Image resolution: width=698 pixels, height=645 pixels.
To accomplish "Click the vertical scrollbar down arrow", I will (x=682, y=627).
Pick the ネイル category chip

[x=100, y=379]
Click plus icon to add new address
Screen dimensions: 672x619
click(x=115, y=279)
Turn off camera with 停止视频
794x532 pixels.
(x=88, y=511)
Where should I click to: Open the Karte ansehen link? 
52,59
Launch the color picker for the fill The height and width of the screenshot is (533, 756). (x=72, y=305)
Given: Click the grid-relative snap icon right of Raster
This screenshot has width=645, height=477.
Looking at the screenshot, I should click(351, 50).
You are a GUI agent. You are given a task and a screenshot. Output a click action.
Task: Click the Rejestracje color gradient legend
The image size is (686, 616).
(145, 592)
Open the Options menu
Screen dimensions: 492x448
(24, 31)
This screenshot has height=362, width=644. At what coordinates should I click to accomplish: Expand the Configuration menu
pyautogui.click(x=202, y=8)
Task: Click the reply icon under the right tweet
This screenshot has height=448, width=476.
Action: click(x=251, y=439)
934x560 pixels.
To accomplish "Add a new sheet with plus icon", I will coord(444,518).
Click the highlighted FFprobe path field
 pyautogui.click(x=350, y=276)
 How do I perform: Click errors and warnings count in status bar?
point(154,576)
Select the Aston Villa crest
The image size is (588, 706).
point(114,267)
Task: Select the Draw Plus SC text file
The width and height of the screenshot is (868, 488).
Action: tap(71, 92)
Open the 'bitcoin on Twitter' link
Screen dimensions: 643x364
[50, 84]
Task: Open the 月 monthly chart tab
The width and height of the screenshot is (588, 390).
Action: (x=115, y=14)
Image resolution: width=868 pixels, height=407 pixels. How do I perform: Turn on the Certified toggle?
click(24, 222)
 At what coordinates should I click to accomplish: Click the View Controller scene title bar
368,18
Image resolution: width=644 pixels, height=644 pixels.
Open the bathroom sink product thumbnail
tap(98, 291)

────────────────────

*ABOUT THIS TASK*: Reproduce the data in full, precisely as given.

*EXERCISE SOLUTION*:
Image resolution: width=698 pixels, height=645 pixels.
To accomplish "Click the vertical scrollbar down arrow", I will (x=682, y=627).
Pick the ネイル category chip

[x=100, y=379]
Click plus icon to add new address
Screen dimensions: 672x619
click(x=115, y=279)
Turn off camera with 停止视频
794x532 pixels.
(x=88, y=511)
Where should I click to: Open the Karte ansehen link? 
52,59
Launch the color picker for the fill The height and width of the screenshot is (533, 756). (x=72, y=305)
Given: Click the grid-relative snap icon right of Raster
This screenshot has width=645, height=477.
Looking at the screenshot, I should click(351, 50).
You are a GUI agent. You are given a task and a screenshot. Output a click action.
Task: Click the Rejestracje color gradient legend
The image size is (686, 616).
(145, 592)
Open the Options menu
Screen dimensions: 492x448
(24, 31)
This screenshot has height=362, width=644. At what coordinates should I click to accomplish: Expand the Configuration menu
pyautogui.click(x=202, y=8)
Task: Click the reply icon under the right tweet
This screenshot has height=448, width=476.
Action: click(x=251, y=439)
934x560 pixels.
To accomplish "Add a new sheet with plus icon", I will coord(444,518).
Click the highlighted FFprobe path field
 pyautogui.click(x=350, y=276)
 How do I perform: Click errors and warnings count in status bar?
point(154,576)
Select the Aston Villa crest
The image size is (588, 706).
point(114,267)
Task: Select the Draw Plus SC text file
The width and height of the screenshot is (868, 488).
Action: tap(71, 92)
Open the 'bitcoin on Twitter' link
Screen dimensions: 643x364
[50, 84]
Task: Open the 月 monthly chart tab
The width and height of the screenshot is (588, 390).
Action: (x=115, y=14)
Image resolution: width=868 pixels, height=407 pixels. How do I perform: Turn on the Certified toggle?
click(24, 222)
 At what coordinates should I click to accomplish: Click the View Controller scene title bar
368,18
Image resolution: width=644 pixels, height=644 pixels.
Open the bathroom sink product thumbnail
tap(98, 291)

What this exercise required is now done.